-- START OF THE RECORDS --
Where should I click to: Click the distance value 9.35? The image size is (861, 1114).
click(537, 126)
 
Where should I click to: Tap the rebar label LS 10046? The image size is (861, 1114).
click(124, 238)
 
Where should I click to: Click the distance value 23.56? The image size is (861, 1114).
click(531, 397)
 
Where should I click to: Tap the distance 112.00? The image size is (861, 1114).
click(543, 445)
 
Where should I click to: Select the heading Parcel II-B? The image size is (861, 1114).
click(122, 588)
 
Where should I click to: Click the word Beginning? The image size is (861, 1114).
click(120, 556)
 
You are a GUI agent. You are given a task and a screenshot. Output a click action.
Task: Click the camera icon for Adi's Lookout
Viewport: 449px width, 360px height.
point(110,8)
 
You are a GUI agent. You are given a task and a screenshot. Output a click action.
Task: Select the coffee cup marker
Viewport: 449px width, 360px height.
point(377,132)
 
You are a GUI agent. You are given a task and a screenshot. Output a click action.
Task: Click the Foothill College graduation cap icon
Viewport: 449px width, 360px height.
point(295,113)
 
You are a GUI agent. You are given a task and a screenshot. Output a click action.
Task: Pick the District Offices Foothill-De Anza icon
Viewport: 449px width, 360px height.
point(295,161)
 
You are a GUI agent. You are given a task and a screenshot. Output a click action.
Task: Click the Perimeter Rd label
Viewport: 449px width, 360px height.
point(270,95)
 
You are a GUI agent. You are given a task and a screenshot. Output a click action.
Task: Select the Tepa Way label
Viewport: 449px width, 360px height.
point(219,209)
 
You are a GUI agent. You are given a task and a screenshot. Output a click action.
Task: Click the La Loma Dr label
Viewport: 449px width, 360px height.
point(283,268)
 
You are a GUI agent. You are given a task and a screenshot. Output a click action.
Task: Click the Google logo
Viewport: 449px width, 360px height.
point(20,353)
-- END OF THE RECORDS --
* **EXERCISE OBJECTIVE**: Render all of the material above as a numbered list with one line per entry, leaving out the blank lines.

* **ANSWER**:
1. Where should I click to: Click the distance value 9.35? The image size is (861, 1114).
2. click(537, 126)
3. Where should I click to: Tap the rebar label LS 10046? The image size is (861, 1114).
4. click(124, 238)
5. Where should I click to: Click the distance value 23.56? The image size is (861, 1114).
6. click(531, 397)
7. Where should I click to: Tap the distance 112.00? The image size is (861, 1114).
8. click(543, 445)
9. Where should I click to: Select the heading Parcel II-B? The image size is (861, 1114).
10. click(122, 588)
11. Where should I click to: Click the word Beginning? The image size is (861, 1114).
12. click(120, 556)
13. You are a GUI agent. You are given a task and a screenshot. Output a click action.
14. Task: Click the camera icon for Adi's Lookout
15. Viewport: 449px width, 360px height.
16. point(110,8)
17. You are a GUI agent. You are given a task and a screenshot. Output a click action.
18. Task: Select the coffee cup marker
19. Viewport: 449px width, 360px height.
20. point(377,132)
21. You are a GUI agent. You are given a task and a screenshot. Output a click action.
22. Task: Click the Foothill College graduation cap icon
23. Viewport: 449px width, 360px height.
24. point(295,113)
25. You are a GUI agent. You are given a task and a screenshot. Output a click action.
26. Task: Pick the District Offices Foothill-De Anza icon
27. Viewport: 449px width, 360px height.
28. point(295,161)
29. You are a GUI agent. You are given a task and a screenshot. Output a click action.
30. Task: Click the Perimeter Rd label
31. Viewport: 449px width, 360px height.
32. point(270,95)
33. You are a GUI agent. You are given a task and a screenshot. Output a click action.
34. Task: Select the Tepa Way label
35. Viewport: 449px width, 360px height.
36. point(219,209)
37. You are a GUI agent. You are given a task and a screenshot. Output a click action.
38. Task: Click the La Loma Dr label
39. Viewport: 449px width, 360px height.
40. point(283,268)
41. You are a GUI agent. You are given a task and a screenshot. Output a click action.
42. Task: Click the Google logo
43. Viewport: 449px width, 360px height.
44. point(20,353)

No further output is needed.